What is expected:
Copy, from the material below, each line where "selected" shows up.

Records for the task:
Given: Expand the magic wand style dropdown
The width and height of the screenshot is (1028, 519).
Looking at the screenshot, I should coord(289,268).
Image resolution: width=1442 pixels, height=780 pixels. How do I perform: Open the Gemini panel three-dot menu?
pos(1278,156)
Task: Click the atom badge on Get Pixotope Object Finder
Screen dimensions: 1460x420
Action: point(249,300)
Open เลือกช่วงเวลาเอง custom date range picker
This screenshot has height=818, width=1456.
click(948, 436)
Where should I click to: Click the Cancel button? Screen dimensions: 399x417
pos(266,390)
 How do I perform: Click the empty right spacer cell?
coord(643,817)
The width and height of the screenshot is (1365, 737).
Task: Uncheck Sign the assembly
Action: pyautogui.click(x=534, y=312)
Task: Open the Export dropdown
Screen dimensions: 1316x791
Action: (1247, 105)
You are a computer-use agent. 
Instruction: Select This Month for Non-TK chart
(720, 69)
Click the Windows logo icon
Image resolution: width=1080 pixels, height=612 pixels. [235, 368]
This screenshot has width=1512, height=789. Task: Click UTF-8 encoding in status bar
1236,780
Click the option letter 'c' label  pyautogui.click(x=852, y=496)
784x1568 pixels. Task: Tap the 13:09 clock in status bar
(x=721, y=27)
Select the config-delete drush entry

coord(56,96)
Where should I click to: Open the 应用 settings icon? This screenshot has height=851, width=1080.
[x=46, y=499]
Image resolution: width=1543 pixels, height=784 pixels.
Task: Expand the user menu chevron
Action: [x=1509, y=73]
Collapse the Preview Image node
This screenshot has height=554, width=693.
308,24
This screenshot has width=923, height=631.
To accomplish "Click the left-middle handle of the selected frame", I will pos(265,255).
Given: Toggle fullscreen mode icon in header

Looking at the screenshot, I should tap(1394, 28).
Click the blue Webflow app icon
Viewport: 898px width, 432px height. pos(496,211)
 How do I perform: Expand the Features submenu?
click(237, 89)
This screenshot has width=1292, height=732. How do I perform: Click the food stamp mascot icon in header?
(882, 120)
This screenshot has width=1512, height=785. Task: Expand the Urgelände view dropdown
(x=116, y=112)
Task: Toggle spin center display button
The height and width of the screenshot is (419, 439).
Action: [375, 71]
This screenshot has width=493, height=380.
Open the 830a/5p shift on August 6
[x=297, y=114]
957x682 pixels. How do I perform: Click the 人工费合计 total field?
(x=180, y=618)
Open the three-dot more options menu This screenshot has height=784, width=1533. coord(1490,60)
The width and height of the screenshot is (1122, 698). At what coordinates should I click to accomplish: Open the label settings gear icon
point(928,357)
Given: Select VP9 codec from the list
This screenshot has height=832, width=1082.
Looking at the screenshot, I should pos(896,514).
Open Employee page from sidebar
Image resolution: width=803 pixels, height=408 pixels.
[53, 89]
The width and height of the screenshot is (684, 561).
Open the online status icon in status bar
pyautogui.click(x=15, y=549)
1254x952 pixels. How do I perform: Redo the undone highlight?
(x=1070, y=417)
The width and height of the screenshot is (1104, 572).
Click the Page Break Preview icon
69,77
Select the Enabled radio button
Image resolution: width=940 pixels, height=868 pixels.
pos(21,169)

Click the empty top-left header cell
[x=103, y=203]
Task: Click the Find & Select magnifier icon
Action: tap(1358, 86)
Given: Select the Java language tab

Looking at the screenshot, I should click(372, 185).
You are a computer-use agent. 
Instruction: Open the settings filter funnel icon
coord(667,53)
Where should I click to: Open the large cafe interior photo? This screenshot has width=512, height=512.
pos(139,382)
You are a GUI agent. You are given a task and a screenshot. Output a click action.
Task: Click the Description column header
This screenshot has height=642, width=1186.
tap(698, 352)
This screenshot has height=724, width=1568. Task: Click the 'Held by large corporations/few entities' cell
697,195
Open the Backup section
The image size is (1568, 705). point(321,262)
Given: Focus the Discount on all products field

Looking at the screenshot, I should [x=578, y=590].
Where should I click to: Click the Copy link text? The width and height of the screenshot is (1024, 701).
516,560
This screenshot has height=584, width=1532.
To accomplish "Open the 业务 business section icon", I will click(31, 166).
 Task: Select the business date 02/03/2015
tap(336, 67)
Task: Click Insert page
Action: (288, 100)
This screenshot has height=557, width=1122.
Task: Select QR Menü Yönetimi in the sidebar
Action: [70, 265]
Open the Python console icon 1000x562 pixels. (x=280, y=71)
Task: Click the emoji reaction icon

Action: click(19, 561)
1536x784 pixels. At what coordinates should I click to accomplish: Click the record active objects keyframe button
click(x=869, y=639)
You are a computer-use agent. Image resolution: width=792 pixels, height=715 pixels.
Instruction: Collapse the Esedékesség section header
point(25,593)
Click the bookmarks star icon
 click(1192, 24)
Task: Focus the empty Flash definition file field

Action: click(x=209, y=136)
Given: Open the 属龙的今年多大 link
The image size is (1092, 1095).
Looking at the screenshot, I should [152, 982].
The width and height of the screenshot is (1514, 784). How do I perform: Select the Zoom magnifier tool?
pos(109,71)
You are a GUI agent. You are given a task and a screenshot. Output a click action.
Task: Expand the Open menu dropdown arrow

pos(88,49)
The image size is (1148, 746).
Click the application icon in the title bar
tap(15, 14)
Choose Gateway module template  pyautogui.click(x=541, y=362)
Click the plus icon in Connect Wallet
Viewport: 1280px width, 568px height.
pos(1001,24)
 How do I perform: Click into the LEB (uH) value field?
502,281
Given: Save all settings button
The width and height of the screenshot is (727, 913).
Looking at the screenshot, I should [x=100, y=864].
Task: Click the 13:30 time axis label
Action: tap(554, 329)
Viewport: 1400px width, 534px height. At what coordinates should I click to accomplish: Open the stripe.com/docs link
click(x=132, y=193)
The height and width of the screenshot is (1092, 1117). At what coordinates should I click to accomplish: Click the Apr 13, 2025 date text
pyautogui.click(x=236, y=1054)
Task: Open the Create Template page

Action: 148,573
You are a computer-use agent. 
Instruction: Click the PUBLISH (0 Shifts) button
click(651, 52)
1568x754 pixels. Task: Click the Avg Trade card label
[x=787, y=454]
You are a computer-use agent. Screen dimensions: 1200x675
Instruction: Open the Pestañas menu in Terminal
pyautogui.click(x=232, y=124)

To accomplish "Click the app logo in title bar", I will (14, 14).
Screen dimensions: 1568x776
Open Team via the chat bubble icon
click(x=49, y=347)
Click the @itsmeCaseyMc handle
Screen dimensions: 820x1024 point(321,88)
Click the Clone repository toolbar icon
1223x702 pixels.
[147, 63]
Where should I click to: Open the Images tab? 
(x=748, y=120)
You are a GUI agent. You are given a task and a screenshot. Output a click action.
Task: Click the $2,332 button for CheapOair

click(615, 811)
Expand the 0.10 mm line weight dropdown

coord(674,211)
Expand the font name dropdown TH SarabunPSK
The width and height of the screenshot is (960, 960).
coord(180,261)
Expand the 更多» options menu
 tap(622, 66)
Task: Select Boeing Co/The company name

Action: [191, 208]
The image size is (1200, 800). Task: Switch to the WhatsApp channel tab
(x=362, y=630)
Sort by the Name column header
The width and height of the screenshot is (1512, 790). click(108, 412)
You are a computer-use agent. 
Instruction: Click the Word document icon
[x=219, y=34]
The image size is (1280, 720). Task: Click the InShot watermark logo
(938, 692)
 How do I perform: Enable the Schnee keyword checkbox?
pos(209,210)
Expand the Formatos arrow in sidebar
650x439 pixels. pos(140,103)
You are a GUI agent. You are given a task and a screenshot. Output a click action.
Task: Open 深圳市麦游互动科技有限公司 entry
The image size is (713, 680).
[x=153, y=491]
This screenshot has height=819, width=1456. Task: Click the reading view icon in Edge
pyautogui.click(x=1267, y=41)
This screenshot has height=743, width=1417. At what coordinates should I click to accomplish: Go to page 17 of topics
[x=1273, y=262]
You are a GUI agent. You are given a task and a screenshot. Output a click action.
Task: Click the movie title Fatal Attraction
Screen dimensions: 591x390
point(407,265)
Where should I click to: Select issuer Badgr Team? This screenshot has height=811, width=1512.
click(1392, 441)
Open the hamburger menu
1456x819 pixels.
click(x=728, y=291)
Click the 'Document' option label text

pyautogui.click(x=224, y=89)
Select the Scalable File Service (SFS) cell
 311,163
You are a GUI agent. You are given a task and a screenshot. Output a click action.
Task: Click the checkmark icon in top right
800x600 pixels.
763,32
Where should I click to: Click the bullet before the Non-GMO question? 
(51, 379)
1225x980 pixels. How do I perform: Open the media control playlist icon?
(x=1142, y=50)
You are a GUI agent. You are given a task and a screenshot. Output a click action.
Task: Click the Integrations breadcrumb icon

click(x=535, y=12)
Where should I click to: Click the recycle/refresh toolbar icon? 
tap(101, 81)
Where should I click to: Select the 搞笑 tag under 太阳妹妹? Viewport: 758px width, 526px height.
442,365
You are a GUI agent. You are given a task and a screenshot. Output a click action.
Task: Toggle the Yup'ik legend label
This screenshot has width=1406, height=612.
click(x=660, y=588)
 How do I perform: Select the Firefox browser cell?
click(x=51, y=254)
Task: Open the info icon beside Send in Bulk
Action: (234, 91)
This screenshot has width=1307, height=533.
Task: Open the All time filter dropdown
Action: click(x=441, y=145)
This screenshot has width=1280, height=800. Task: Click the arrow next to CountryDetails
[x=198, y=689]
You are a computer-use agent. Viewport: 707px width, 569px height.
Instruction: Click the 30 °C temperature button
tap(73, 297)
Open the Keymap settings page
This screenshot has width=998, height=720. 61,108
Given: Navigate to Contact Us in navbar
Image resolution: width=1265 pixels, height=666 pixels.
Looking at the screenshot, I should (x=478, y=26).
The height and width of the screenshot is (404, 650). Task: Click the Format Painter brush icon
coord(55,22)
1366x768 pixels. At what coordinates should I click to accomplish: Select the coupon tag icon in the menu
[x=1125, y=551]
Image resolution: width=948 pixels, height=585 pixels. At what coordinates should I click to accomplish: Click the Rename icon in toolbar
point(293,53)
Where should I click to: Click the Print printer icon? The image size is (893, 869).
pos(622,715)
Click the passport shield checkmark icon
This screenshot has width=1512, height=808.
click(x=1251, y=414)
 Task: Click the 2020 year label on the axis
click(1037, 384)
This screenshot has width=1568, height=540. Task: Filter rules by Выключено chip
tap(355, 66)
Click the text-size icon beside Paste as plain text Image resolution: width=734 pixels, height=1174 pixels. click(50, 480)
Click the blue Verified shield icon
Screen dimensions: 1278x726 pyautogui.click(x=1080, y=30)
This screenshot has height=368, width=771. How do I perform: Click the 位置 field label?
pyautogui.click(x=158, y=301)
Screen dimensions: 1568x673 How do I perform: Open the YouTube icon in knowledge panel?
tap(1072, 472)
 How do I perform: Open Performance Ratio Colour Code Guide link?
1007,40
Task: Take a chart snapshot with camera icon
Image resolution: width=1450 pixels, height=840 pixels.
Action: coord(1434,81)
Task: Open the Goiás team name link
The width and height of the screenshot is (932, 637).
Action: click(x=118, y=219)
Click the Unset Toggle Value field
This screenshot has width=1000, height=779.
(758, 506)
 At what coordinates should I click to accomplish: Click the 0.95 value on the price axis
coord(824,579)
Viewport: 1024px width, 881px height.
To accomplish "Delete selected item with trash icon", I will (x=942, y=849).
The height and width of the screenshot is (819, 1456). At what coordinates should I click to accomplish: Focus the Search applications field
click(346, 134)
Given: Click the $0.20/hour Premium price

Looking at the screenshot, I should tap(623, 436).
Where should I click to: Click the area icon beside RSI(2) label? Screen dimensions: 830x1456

Result for this task:
To accomplish "Click the left-middle handle of the selected frame", I will pos(265,255).
To accomplish "Delete selected item with trash icon", I will (x=942, y=849).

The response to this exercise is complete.